Avant d’avoir une ligne éditoriale claire, il ont un service de marketing, donc chacun des journaux francophones a son «public cible ». Un public qui n’est, malheureusement, ainsi que dans votre cas, presque uniquement composé de gens acquis aux diverses «causes» avant même de lire ! Vouloir comparer votre quotidien aux autres en déterminant une qualité au niveau de l’éthique journalistique, relève de la gageure ou du «couper les cheveux en quatre»!... Normal !... Me direz-vous… On parle d’un FIGARO!
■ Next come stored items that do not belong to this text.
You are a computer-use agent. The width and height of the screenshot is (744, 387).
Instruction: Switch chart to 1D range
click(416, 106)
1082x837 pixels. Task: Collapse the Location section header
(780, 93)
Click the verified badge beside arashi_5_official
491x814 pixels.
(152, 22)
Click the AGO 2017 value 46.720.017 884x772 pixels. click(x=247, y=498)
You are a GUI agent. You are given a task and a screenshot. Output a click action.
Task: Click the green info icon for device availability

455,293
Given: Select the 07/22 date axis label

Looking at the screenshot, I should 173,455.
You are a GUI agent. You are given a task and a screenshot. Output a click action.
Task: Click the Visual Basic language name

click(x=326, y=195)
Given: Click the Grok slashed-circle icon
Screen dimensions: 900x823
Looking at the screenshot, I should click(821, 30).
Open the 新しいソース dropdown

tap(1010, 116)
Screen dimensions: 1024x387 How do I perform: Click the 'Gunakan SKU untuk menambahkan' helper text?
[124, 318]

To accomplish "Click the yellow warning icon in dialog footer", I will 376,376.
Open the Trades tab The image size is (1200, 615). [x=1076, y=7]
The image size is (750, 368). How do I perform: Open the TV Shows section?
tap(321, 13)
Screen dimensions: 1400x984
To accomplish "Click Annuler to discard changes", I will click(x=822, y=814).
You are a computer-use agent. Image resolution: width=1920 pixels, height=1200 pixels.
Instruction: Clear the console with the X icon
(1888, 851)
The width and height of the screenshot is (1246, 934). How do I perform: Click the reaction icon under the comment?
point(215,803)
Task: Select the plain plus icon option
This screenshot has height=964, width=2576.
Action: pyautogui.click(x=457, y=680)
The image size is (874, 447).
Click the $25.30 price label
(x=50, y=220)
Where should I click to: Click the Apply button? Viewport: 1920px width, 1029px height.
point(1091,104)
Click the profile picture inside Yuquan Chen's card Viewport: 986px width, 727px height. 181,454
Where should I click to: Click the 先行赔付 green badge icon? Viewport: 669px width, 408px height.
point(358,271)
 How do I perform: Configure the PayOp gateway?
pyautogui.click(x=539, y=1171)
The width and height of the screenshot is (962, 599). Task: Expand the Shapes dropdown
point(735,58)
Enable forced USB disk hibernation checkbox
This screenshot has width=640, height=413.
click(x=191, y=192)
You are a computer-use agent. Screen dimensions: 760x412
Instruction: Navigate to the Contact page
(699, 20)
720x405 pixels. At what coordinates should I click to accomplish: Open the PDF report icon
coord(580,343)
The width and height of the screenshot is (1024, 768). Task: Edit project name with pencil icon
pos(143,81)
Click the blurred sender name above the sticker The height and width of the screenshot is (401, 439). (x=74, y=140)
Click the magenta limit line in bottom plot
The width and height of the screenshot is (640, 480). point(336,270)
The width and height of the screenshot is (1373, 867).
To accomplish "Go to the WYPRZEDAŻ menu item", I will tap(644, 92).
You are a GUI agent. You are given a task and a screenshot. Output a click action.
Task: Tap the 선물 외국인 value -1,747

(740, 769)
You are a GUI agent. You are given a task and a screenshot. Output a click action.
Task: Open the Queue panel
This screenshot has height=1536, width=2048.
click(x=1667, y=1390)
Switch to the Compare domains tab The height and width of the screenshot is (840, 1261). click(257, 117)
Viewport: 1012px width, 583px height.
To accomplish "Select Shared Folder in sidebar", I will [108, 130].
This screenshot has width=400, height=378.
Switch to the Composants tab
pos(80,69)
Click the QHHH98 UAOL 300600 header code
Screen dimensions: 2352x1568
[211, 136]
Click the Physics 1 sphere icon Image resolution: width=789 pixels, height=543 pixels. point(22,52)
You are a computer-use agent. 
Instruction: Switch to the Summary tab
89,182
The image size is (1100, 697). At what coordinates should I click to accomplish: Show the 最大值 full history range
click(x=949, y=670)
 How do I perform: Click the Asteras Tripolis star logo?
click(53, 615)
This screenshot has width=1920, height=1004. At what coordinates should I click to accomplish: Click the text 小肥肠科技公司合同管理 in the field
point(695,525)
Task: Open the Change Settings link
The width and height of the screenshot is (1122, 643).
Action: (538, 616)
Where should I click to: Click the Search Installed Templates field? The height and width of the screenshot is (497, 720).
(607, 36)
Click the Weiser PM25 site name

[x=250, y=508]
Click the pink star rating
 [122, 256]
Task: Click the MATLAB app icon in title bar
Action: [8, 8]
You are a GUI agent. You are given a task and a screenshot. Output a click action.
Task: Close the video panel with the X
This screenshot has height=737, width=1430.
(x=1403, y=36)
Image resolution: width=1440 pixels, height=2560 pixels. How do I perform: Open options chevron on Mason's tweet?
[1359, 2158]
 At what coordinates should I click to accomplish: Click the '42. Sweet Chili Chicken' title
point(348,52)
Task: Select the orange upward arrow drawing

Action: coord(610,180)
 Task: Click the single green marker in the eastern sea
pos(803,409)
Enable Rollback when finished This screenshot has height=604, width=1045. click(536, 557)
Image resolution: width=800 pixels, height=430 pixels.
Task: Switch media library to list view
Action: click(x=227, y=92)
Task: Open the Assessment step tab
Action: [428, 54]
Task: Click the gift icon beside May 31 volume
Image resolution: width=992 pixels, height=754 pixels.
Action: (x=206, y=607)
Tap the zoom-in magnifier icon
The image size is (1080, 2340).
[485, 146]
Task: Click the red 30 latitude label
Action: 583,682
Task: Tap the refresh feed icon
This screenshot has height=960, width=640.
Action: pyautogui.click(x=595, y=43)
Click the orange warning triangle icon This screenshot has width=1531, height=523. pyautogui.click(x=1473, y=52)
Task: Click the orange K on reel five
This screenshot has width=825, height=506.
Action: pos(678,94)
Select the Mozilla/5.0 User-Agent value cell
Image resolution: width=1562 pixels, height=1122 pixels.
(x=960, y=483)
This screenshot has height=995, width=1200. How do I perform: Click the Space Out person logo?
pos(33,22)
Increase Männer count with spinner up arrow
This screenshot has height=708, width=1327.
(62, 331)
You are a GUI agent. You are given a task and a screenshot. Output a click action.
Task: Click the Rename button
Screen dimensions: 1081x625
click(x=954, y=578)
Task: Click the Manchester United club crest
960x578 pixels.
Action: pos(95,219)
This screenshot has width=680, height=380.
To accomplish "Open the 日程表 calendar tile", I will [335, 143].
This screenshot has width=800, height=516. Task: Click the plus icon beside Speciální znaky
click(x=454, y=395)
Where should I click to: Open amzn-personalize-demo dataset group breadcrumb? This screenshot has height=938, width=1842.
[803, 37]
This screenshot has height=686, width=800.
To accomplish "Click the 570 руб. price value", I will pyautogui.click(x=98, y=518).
Écrit par : Père Siffleur | 14/02/2009

@Père Siffleur. Mes excuses pour les fautes d'orthographe. J'aurais eu meilleur temps de relire mon texte, bien entendu sans aucune garantie. A vrai dire je ne me sens pas vraiment plus intelligent en ayant lu votre commentaire...Je serais presque enclin à prendre votre critique (très francophone) quant à la forme pour un compliment. En effet, sur le fond, je ne vois rien de gravissime que j'aurais (selon vous) perdu de vue ! Quant au prétendu parti pris, c'est facile de balancer ce style d'arguments. Je laisse les autres lecteurs de ce blog le loisir (ou l'ennui) de zapper.
Sur le fond: le jour où des personnes de votre chapelle oseront définir ce que c'est le populisme, auront l'honnêteté intellectuelle de reconnaître que celui-ci peut être de gauche comme de droite, on aura progressé.

Écrit par : Marc Grandjean | 14/02/2009

Monsieur MG,

Il est caractéristique de votre obédience de reprocher aux autres ce que vous êtes vous-même: des ayatollahs !.. Et il est connu que les ayatollahs n'ont aucun sens de l'humour.
Je comprends donc que mon pseudo ne vous ait pas mis la puce à l'oreille. Et pour vous "rassurer" je n'avais aucune prétention de vous rendre plus intelligent!... Quelqu'un qui se targue de lire le FIGARO... Je ne me le seais jamais permis! Puis, sujet des fautes d'orthographe, sachez que j'en fais mon content.

Pour le reste je persifle et signe / Père Siffleur

Écrit par : Père Siffleur | 14/02/2009

Vous avez parfaitement compris que ce qui plombe la presse de gauche (à l'exception notable du cartel Suisse Romand) est son incapacité à fonder son analyse sur l'observation, la réalité n'étant compatible avec ses idéaux qu'au prix de nombreuses contorsions qui abouttissent au mensonge. A la longue ceci finit par lasser le lectorat, fût-il de gauche ou de droite. Pour ma part, la preuve que je ne lit pas uniquement la presse qui flate mes instincts est que je me farcis la TdG depuis de nombreuses années, que je scrute le moindre argument qui me permettrait en effet de pouvoir percevoir une once de réalisme ou de bonne foi de la part du journaliste précité ! N'y aurait-il pas là une ébauche de preuve irréfutable ? En me traitant d'Ayatollah, ce dont je vous remercie, vous situez votre propos dans le vrai et le mien dans l'excès. En vain. En effet, les gens qui nous lisent comprennent fort aisément que, compte tenu de vos engagements, vous soyez condamné à perpétuer un discours de réprobation pour tout ce qui s'en prend à votre déni de réalité. C'est avec ce style de calomnies que l'UDC a finit par obtenir 29% des voix.